Provided passage:
☆ ☆ ☆ ☆

Look closely at the books in the background of a Zoom call and you might see one or two written by two-time Pulitzer Prize-winning author Robert Caro.

When his research partner and wife, Ina Caro, noticed his book "The Power Broker" sitting behind people's heads, Robert Caro says he was startled and humbled.

“I'm feeling good about it because that book came out 46 years ago,” he says. “To see young political reporters using it now, that's sort of, to be honest with you, thrilling to me.”

His latest book "Working" isn't really a memoir — it's about the processes behind Robert Caro's research and interviews as he writes his acclaimed books, such as"The Power Broker" and "The Years of Lyndon Johnson."

He spent years on each — tracking down families carelessly displaced by Robert Moses’ highways and moved his family to Texas to understand former President Lyndon Johnson’s upbringing.

"The Power Broker" tells the story of brilliant but flawed New York builder Robert Moses, who built bridges, parks and Jones Beach on Long Island over many years. While Robert Caro worked on the book, Ina Caro sold their house to acquire some extra money.

Despite their tough financial situation, Robert Caro felt he needed to finish the book to help people understand how power works.

“Robert Moses was never elected to anything. He held power for 44 years. How did he get that?” he says. “I felt it was important to finish the book so that even if I never got to do another one, people would understand how power really works in cities.”

Robert Moses, city construction coordinator, receives the First Annual Gold Medal of the Metropolitan Amateur Athletic Union from Mayor Robert F. Wagner, right, at a dinner for Robert Moses at the Astor Hotel, New York, April 28, 1954. (Tom Fitzsimmons/AP)
Robert Moses, city construction coordinator, receives the First Annual Gold Medal of the Metropolitan Amateur Athletic Union from Mayor Robert F. Wagner, right, at a dinner for Robert Moses at the Astor Hotel, New York, April 28, 1954. (Tom Fitzsimmons/AP)

As a young reporter working at Long Island’s Newsday paper, he received a call from someone at the Federal Aviation Administration offering him files related to a controversy over building an airport. While his colleagues spent their Sunday at a picnic on Fire Island, he sorted through the files.

☆ ☆ ☆ ☆

Data segment:
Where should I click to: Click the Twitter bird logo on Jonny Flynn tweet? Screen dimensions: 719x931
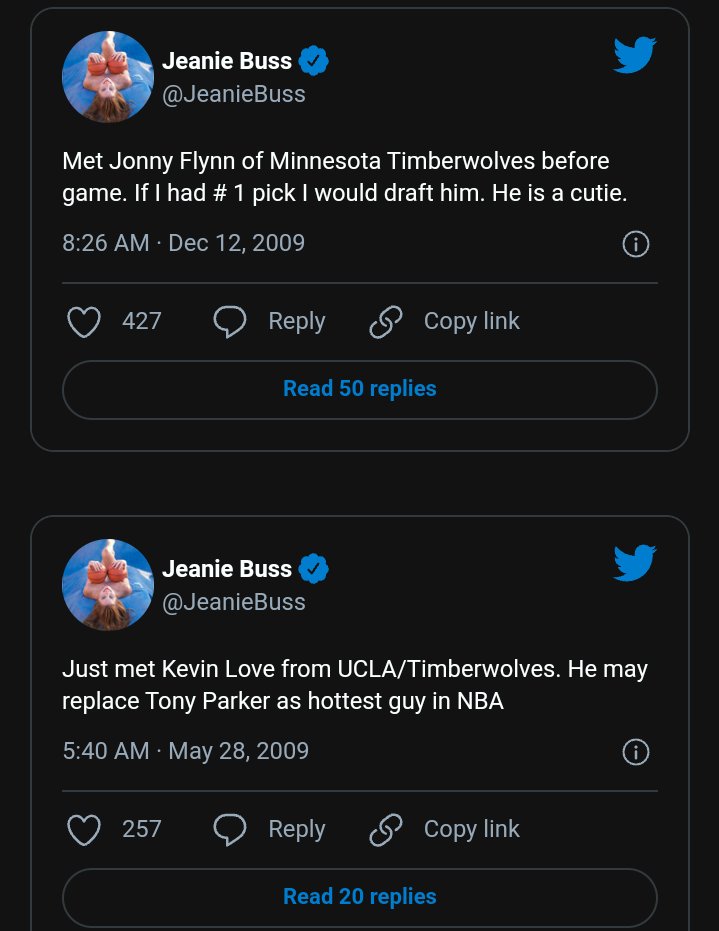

☆ ☆ ☆ ☆

How to complete this task:
Restate the Robert Caro passage starting at "His latest book" and ending at "some extra money.", swapping "acclaimed" for "celebrated". The lines have nothing to do with the Robert Caro passage.

Result for this exercise:
His latest book "Working" isn't really a memoir — it's about the processes behind Robert Caro's research and interviews as he writes his celebrated books, such as"The Power Broker" and "The Years of Lyndon Johnson."

He spent years on each — tracking down families carelessly displaced by Robert Moses’ highways and moved his family to Texas to understand former President Lyndon Johnson’s upbringing.

"The Power Broker" tells the story of brilliant but flawed New York builder Robert Moses, who built bridges, parks and Jones Beach on Long Island over many years. While Robert Caro worked on the book, Ina Caro sold their house to acquire some extra money.